Delen via


Versie 2019-12-12

De Azure Storage-versie 2019-12-12 bevat de volgende functies en updates:

  • Met twee nieuwe API's, Blobtags ophalen en Blobtags instellen, kunnen door de gebruiker gedefinieerde tags worden toegevoegd aan een blob, die vervolgens fungeren als een secundaire index.

  • Met een nieuwe API, Blobs zoeken op tags, kunnen blobs worden opgehaald op basis van hun tags.

  • Een nieuwe API, Query Blob Contents, past een eenvoudige sql-instructie (Structured Query Language) toe op de inhoud van een blob en retourneert alleen de opgevraagde subset van de gegevens.

  • Een nieuwe API, Container herstellen, ondersteunt het voorlopig verwijderen van containers.

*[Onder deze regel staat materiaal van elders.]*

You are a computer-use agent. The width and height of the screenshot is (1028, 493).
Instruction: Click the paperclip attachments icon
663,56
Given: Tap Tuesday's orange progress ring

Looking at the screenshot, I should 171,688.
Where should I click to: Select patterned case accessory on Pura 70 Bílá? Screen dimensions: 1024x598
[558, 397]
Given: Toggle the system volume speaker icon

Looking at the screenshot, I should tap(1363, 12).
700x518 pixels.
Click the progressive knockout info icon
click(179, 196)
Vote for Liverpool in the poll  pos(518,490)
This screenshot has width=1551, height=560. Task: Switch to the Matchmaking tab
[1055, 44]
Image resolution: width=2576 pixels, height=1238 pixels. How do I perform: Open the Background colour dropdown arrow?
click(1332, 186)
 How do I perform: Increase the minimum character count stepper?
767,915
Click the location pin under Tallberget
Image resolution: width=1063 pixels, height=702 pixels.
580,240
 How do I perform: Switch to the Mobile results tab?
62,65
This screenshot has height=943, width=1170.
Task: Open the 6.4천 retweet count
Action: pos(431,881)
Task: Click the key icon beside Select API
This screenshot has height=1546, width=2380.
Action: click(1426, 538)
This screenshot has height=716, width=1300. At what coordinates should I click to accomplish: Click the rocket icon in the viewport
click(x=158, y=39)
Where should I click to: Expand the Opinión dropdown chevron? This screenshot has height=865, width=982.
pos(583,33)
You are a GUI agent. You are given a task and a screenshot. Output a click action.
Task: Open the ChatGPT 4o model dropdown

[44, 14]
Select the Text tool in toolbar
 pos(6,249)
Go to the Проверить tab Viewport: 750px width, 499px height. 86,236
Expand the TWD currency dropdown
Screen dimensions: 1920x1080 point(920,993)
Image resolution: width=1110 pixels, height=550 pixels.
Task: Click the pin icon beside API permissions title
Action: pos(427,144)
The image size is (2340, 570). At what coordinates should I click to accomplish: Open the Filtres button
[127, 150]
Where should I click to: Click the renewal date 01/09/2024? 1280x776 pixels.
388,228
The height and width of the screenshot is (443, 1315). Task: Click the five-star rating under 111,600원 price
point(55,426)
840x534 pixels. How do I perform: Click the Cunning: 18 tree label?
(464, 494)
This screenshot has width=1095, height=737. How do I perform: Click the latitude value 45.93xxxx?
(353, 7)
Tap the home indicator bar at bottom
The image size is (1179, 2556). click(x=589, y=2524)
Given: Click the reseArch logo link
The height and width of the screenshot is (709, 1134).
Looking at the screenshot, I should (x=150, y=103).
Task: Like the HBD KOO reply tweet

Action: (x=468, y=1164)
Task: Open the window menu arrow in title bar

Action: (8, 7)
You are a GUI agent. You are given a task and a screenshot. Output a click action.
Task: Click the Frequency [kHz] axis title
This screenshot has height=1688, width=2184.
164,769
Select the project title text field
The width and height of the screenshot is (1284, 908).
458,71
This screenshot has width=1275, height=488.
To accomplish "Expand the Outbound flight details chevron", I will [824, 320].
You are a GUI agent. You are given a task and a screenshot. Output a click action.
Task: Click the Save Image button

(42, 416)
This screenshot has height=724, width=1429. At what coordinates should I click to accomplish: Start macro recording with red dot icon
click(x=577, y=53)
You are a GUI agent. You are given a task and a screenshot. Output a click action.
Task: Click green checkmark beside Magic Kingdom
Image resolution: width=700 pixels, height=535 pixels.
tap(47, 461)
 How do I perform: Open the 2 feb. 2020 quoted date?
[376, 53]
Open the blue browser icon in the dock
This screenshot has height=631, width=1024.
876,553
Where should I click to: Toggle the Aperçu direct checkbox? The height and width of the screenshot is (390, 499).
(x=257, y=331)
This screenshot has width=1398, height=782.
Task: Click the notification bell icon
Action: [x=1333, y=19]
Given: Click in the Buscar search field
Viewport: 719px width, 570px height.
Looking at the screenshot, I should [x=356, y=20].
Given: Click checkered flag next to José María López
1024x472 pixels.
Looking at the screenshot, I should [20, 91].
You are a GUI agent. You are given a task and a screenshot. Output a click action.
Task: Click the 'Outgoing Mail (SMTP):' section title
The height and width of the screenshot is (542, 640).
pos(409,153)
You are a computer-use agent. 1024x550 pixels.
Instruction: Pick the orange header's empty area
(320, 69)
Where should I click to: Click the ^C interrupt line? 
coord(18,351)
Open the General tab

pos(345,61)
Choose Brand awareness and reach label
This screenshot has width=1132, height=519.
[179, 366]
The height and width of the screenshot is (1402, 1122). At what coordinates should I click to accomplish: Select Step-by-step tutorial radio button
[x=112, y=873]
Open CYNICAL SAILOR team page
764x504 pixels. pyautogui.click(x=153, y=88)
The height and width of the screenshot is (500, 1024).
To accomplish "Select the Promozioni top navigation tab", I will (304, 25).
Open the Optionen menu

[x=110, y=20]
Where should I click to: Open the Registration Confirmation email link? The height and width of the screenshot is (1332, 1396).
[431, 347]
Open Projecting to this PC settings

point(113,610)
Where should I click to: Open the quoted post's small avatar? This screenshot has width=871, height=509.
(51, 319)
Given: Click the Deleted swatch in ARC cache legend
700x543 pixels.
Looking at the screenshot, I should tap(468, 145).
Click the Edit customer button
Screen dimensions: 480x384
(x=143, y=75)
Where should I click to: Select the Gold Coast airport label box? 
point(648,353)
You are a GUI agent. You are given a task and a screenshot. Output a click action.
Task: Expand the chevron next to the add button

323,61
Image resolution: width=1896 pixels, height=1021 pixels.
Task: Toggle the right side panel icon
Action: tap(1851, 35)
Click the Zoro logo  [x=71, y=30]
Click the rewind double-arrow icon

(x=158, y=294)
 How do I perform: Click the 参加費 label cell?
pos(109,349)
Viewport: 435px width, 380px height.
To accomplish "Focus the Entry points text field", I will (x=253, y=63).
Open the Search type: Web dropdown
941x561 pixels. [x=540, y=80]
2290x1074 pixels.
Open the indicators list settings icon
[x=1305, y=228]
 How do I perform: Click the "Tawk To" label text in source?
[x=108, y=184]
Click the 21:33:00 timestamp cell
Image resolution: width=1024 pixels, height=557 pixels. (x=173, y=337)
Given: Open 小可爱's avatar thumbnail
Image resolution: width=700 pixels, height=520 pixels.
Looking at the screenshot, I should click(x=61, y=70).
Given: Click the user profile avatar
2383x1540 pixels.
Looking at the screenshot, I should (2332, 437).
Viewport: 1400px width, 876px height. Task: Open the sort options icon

  • De API bloblaag instellen kan nu worden aangeroepen op momentopnamen.

  • De maximale grootte van een blok dat kan worden geüpload via Put Block is verhoogd naar 4 gibibytes (GiB) of 4000 mebibytes (MiB). Dit betekent dat de maximale grootte van een blok-blob nu ongeveer 200 tebibytes (TiB) is.

  • De maximale grootte voor een blob die is geüpload via Put Blob is verhoogd naar 5 GiB of 5000 MiB.

  • Statische website-instellingen ondersteunen nu een absoluut pad voor het indexdocument.

  • Azure Blob Storage en Anonieme Azure Queue Storage- en OAuth-aanvragen retourneren 401 (niet geautoriseerd) met id-provider- en resourcegegevens ter ondersteuning van bearer-uitdaging.

  • Blob-API's ondersteunen nu de functie Blob-versiebeheer, die een vaste manier biedt voor toegang tot een blob in volgende aanvragen.